Le programme d'enluminure se répartit ainsi : 1.Les Évangélistes et leurs symboles. 2.La généalogie du Christ (ici très détaillée). 3.Le Commentaire de l'Apocalypse. 4.Le Commentaire du livre de Daniel. La généalogie du Christ ou arbre de Jessé est présentée Page de gauche, les premiers ancêtres de l'humanité avec Adam et Eve, puis Cain et Abel ; Les médaillons bleus détaillent la descendance d'Abel jusqu'à Noé et les rouges la lignée de Caïn, détruite par le déluge ; Sur la dernière colonne de droite, est inscrite la signature du directeur probable du scriptorium (beatus.saint-sever.fr).

p. 45 : Il ne faut pas descendre fort longuement dans la généalogie des enfants d'Adam...

p. 48 : Après la destruction violente du genre humain par le déluge, Dieu bénit Noé et ses enfants...

L'église de Monein est consacrée à saint Girons.

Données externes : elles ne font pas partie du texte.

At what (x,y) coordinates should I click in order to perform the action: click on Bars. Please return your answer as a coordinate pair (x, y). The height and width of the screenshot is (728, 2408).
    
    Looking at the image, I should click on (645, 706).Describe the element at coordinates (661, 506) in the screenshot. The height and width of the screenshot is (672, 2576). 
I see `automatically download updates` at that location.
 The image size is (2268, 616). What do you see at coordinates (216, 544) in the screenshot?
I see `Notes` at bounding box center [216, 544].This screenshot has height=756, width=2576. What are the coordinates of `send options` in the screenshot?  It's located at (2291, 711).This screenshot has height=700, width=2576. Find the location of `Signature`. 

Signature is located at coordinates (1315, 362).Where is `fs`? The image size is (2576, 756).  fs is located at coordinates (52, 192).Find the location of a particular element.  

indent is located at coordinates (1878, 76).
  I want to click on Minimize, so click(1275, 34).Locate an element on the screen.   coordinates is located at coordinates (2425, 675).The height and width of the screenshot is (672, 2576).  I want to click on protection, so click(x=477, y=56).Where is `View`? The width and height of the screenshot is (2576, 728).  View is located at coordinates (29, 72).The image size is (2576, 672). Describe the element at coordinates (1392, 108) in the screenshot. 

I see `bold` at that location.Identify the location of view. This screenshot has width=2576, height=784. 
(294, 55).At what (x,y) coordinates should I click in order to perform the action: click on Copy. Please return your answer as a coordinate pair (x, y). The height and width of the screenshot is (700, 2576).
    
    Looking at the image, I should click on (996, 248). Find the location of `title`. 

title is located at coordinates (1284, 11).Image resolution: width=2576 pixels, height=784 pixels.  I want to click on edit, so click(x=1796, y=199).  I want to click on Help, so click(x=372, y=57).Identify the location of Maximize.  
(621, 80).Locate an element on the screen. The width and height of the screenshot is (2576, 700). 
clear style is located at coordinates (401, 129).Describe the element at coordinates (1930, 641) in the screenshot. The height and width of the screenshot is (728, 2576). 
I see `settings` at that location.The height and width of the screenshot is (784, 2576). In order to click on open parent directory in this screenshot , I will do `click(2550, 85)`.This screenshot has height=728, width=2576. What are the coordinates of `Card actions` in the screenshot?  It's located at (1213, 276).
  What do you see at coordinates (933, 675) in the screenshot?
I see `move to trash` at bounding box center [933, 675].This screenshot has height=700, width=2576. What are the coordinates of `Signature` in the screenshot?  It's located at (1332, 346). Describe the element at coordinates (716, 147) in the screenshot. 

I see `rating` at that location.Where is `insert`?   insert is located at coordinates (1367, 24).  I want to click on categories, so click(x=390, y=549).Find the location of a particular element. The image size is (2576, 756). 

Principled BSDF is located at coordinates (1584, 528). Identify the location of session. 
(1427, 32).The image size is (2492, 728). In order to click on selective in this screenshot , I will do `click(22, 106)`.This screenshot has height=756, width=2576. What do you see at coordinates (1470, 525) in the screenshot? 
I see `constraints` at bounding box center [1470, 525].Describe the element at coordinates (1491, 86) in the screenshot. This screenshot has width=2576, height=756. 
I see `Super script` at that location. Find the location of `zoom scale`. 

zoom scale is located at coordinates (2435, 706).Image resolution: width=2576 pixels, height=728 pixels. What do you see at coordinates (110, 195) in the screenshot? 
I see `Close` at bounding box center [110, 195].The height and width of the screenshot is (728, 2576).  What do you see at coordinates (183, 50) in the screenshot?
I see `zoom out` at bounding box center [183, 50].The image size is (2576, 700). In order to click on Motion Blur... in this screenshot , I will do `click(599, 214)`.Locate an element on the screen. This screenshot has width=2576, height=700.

Saint Girons est un saint chrétien du Ve siècle. Il serait, selon la légende, un des six compagnons de saint Sever, venus évangéliser la Novempopulanie, avec Clair d'Aquitaine, Justin de Tarbes, Babyle, Polycarpe et Jean. C'est le Sever de l'abbaye qui a produit la version française du Beatus.